Nuestro viaje por Chile, del
que guardo muy buen recuerdo, fue espectacular, pero tuvimos agua como para
acabar con varias sequías seguidas. Aquella mañana, ya casi al final del viaje, no
fue una excepción.
Estábamos en Torres del Paine
camino del mirador cuernos, y la lluvia golpeaba los cristales del todoterreno
hasta el punto de hacerme enfadar, maldiciendo nuestra mala suerte. Por
fortuna, pareció remitir un poco y pudimos iniciar la caminata sin mojarnos.
La
vegetación es baja, adaptada a las inclemencias del viento, a la altitud y a
los fríos inviernos. Cualquiera diría que esto es un día de primavera.
Las montañas apenas si se
adivinaban tras las nubes.
Los lagos eran de plomo, sin luz del sol que poder
reflejar.
En Torres del Paine hay
caminatas para todos los gustos.
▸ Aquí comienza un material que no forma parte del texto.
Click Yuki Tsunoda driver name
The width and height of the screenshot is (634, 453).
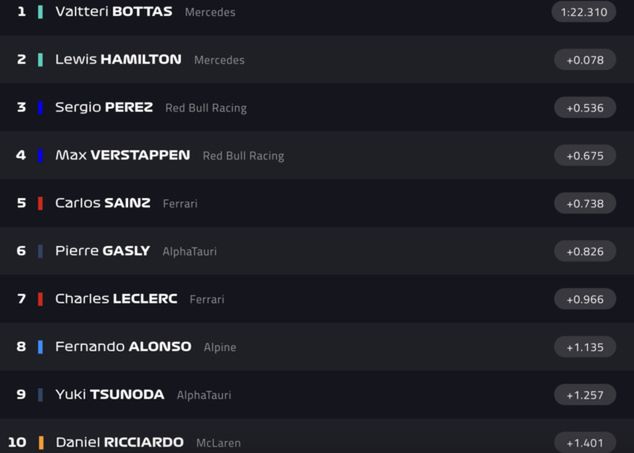click(x=109, y=395)
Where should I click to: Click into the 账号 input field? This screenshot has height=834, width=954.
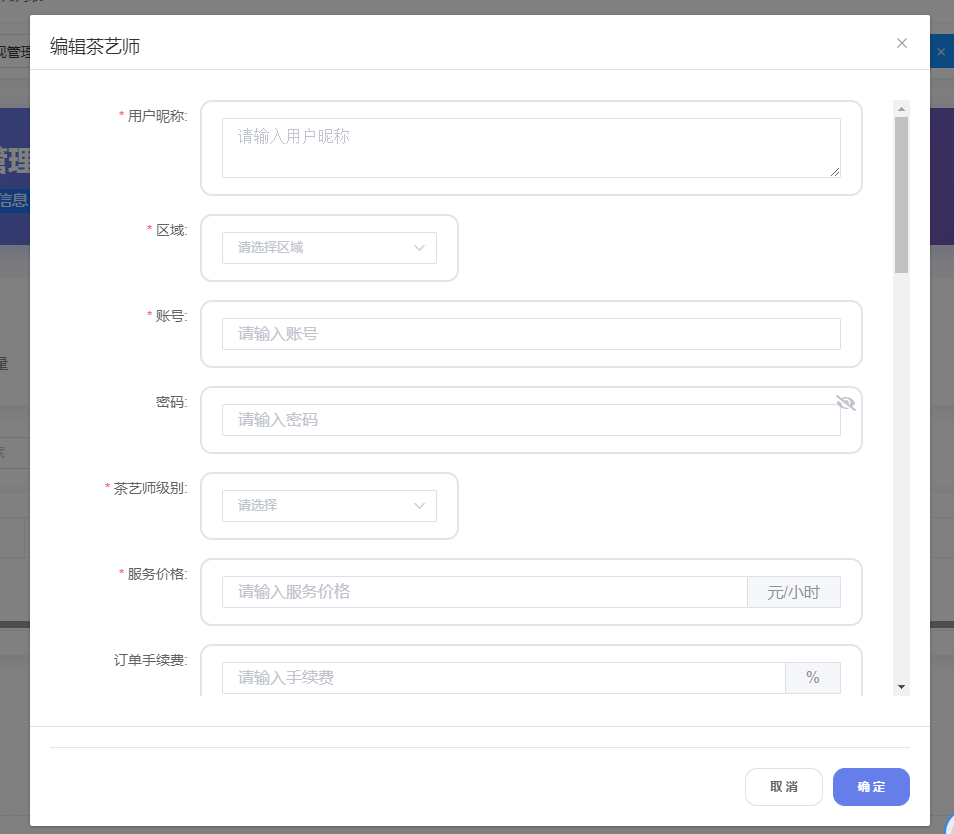point(530,334)
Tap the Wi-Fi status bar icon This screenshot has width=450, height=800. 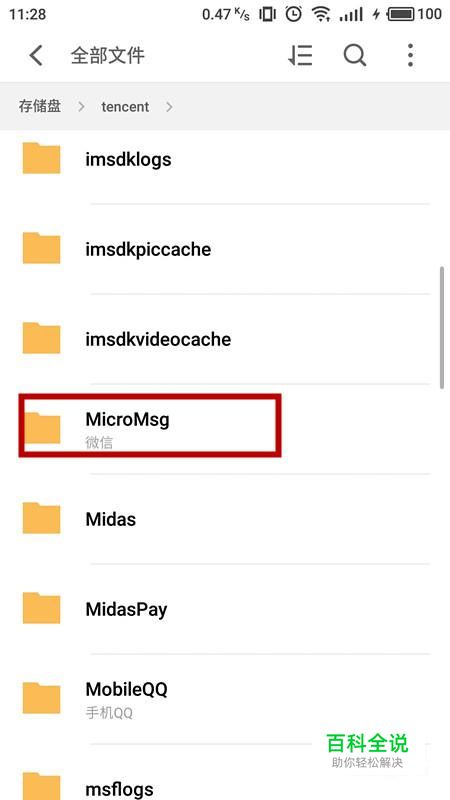click(x=321, y=14)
Esta nuestra es corta y sencilla, al alcance
de cualquiera. Poco a poco, según íbamos avanzando, las nubes se iban
levantando, aunque fuera a regañadientes.
Después
de superar un pequeño repecho nos encontramos con esta visión.
Las nubes se apartaron lo justo como para que
pudiésemos disfrutar de los picos. El espectáculo es grandioso, y uno se siente
muy, muy pequeño ante tanta inmensidad.
En el camino de vuelta encontramos un par de
bandurrias que se pusieron a tiro de nuestros teleobjetivos.
Y antes de que nos diésemos cuenta, las nubes
habían reconquistado su reino, pero nosotros ya habíamos aprovechado nuestra
oportunidad, y nos llevábamos un tesoro en imágenes, en nuestras tarjetas y
retinas.
La ruta terminaba en el Salto Grande, que ya
habíamos visitado durante nuestra primera tarde.